> _EXTRACT_
──────────────────────────────

Exposing the Social Problem of Harms Disguised as Moral Goods
PHOENIX, March 13 /PRNewswire/ -- A new website uses neuroscience research and a naturalistic approach to moral psychology to explain how the story of civilizations is also the story of a biologically-induced moral paradox, the paradox of the good, and how it endlessly shapes and reshapes the religious, political and economic landscapes of the world.
Gregg Walborn, founder of http://www.rationalwellbeing.com and the Society of Rational Well Being, explains that, "the paradox is the product of biological processes that bias decision-making and behavior. The paradox motivates individuals and social groups to disguise or represent harms as moral goods to promote or preserve the goodness they believe their norms and values represent."
"When people disguise or represent harms as moral goods, they define concepts such as fairness, justice and moral balancing in terms that favor rights and wrongs that are politically, economically or culturally advantageous to their own accepted norms and values."
From this perspective, Mr. Walborn asks a disheartening question: "In a continuously modernizing world, does maintaining the moral legitimacy of one's norms and values (and the possibility of an ethical life) require the power and ingenuity to disguise certain harms as moral goods?"
According to Mr. Walborn, "rather than a stand-alone ethical system, Rational Well Being is a series of principles, rules and concepts designed to help people evaluate their moral decision-making in the light of how human biology affects moral thought and action."
He continues by saying that resolving the problem of living an ethical life will require ethical theorists to deal with the fact, as expressed by Nobel Laureate Eric R. Kandel, "that everything the brain produces, from the most private thoughts to the most public acts, should be understood as a biological process."
Mr. Walborn says that, "a key goal of the Society of Rational Well Being is to motivate people to evaluate their material and spiritual goals in terms of how some of these goals may be harms disguised as moral goods. This means learning how to reach one's objects of support without harming others (or self) and how to balance and distribute the benefits, risks and costs of cooperating with others to maximize happiness and well-being."

──────────────────────────────

> _ENTRIES SHOWN_
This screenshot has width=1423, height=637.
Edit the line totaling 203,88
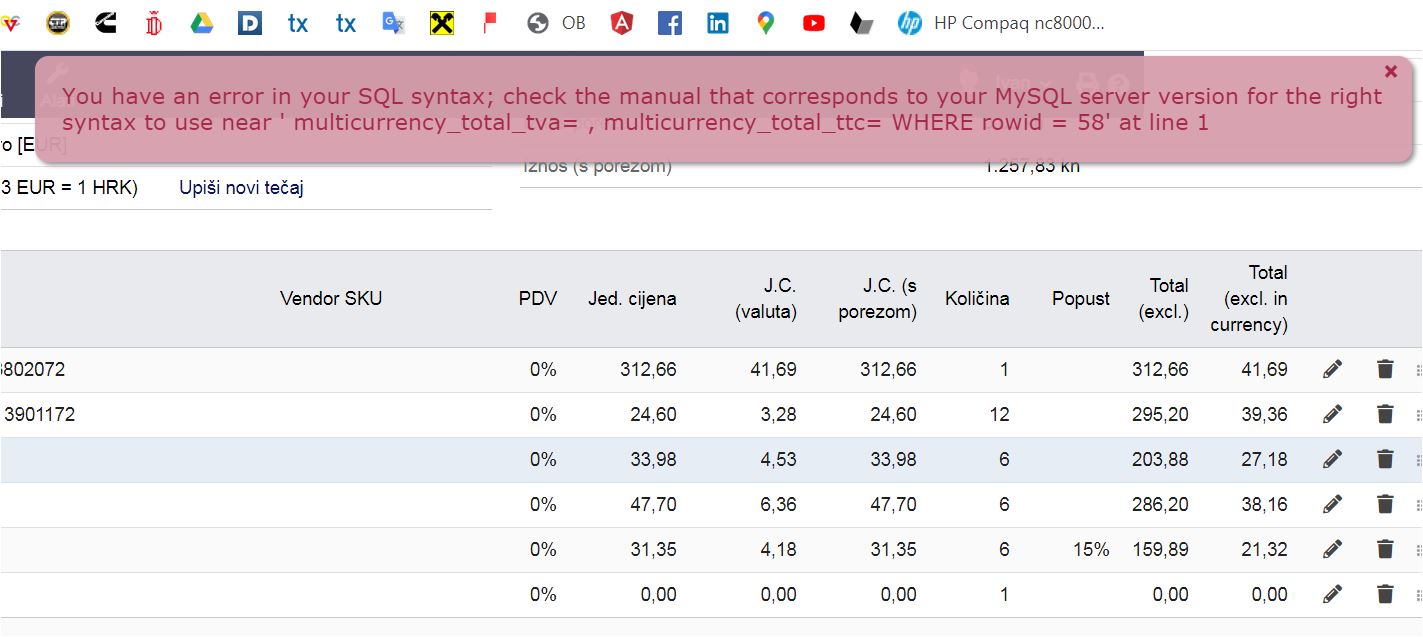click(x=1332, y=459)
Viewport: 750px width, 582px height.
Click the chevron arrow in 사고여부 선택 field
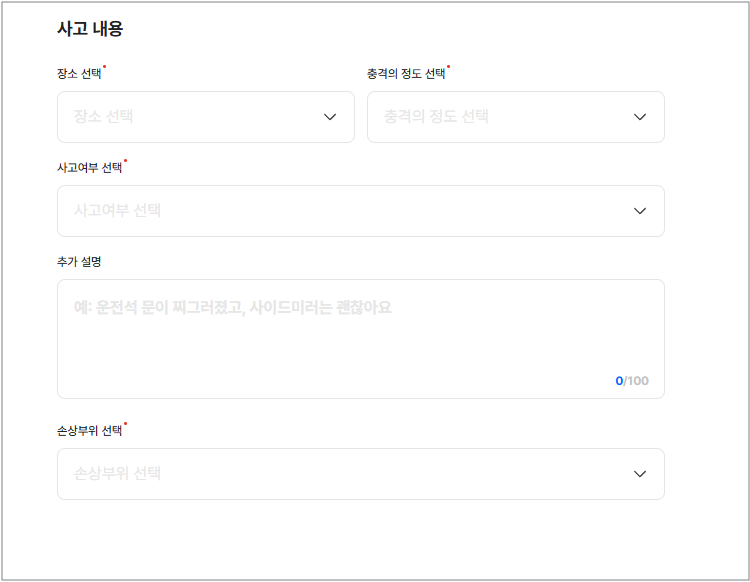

──────────────────────────────

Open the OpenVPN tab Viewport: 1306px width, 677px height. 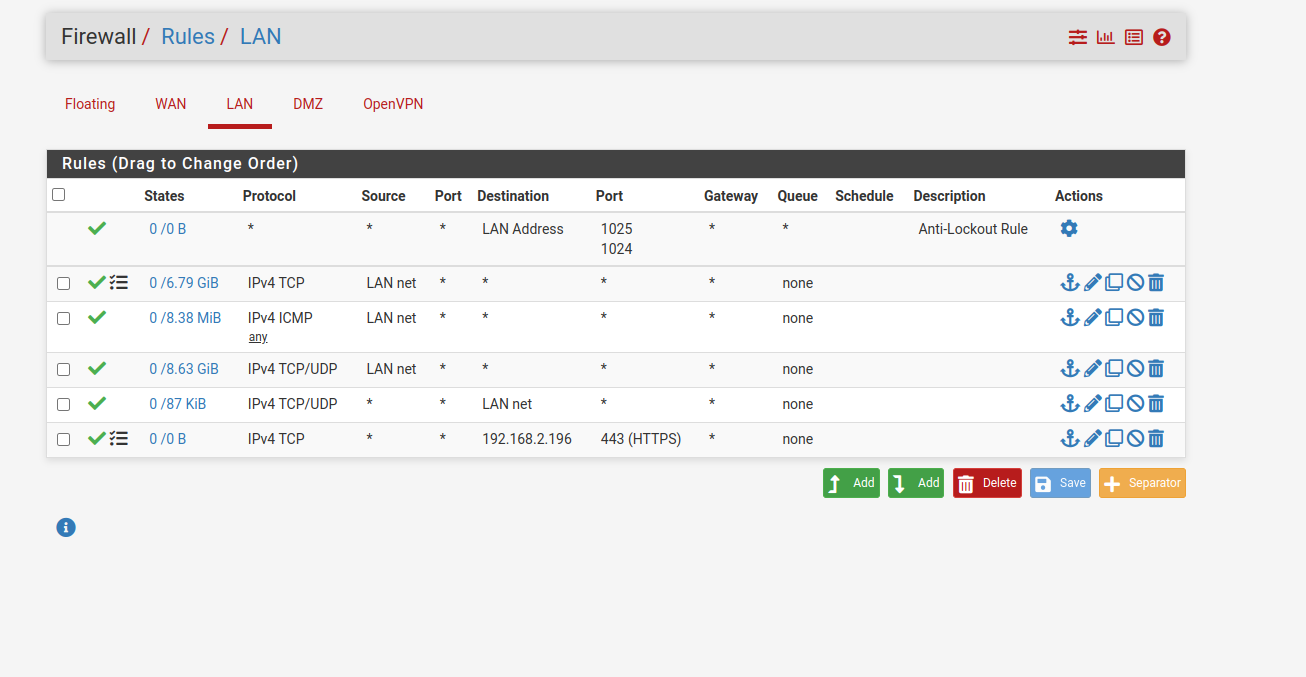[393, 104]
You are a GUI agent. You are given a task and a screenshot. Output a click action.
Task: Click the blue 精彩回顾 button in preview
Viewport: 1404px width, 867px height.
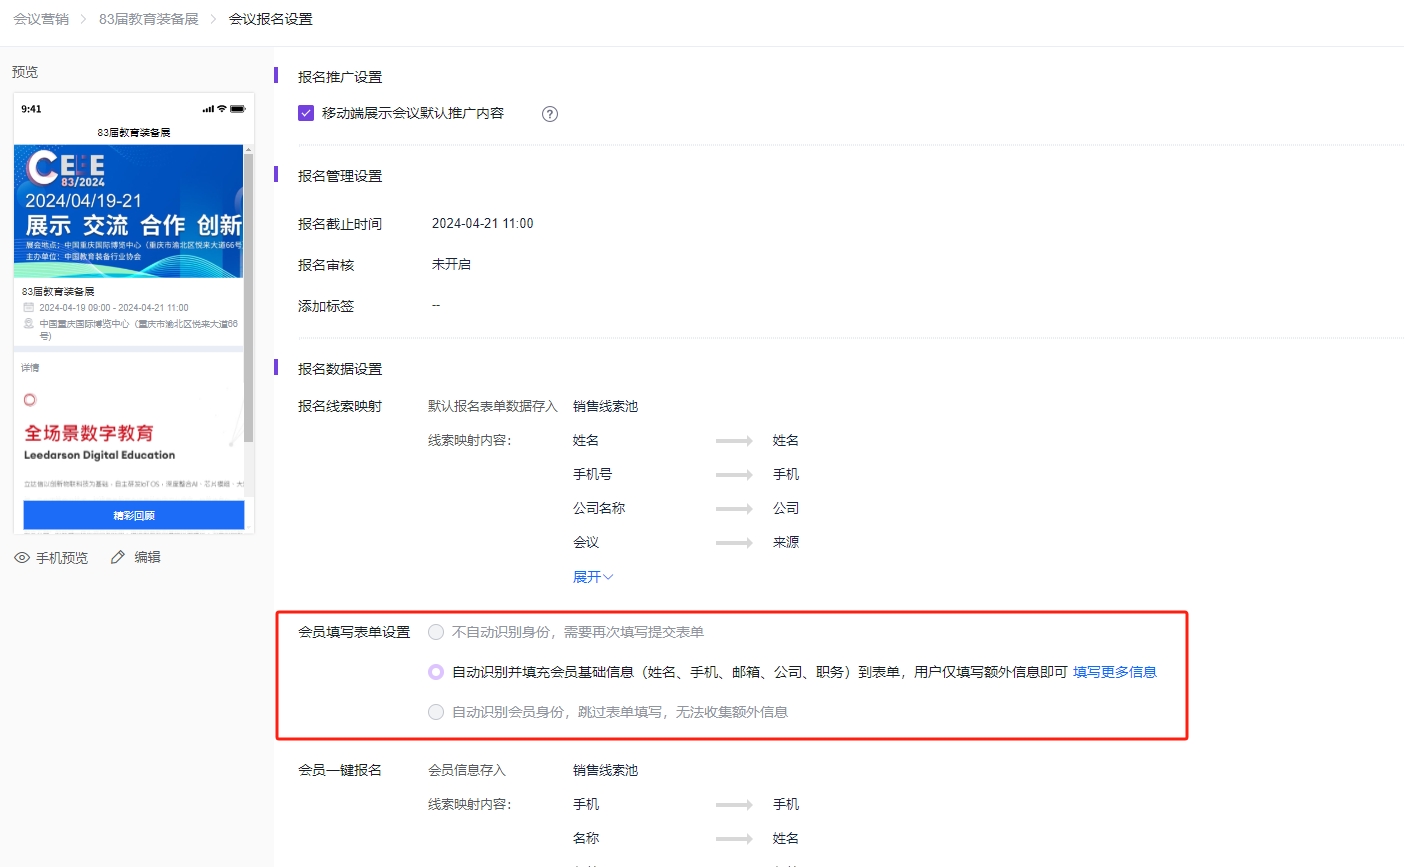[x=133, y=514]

──────────────────────────────

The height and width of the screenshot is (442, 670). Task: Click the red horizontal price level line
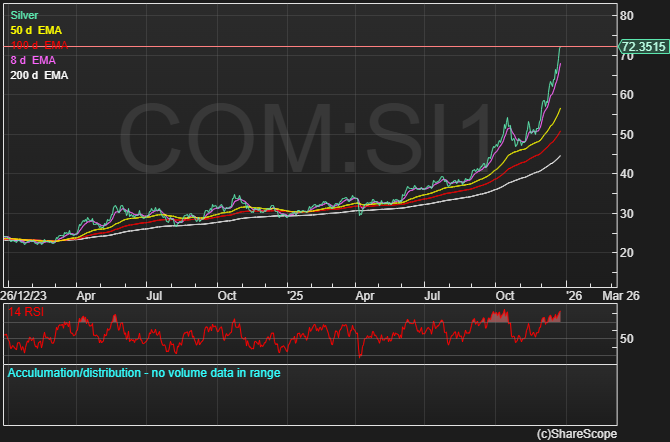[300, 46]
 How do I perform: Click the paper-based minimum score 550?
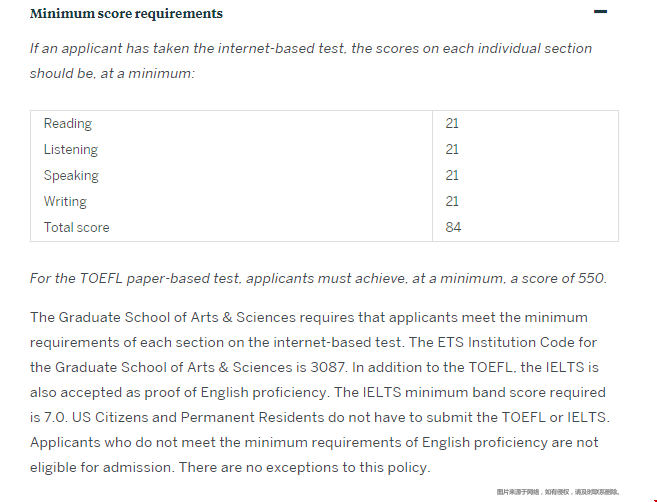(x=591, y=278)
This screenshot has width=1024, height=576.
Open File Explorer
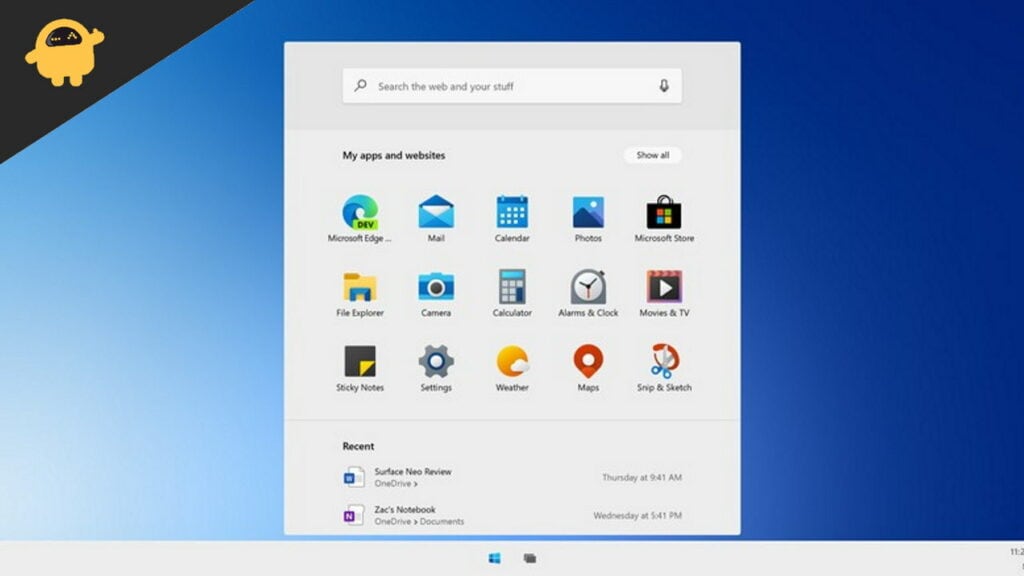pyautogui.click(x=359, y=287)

──────────────────────────────

Please name the Nobel Laureate whom the press release quotes. The data has nothing to do with the press release.

Eric R. Kandel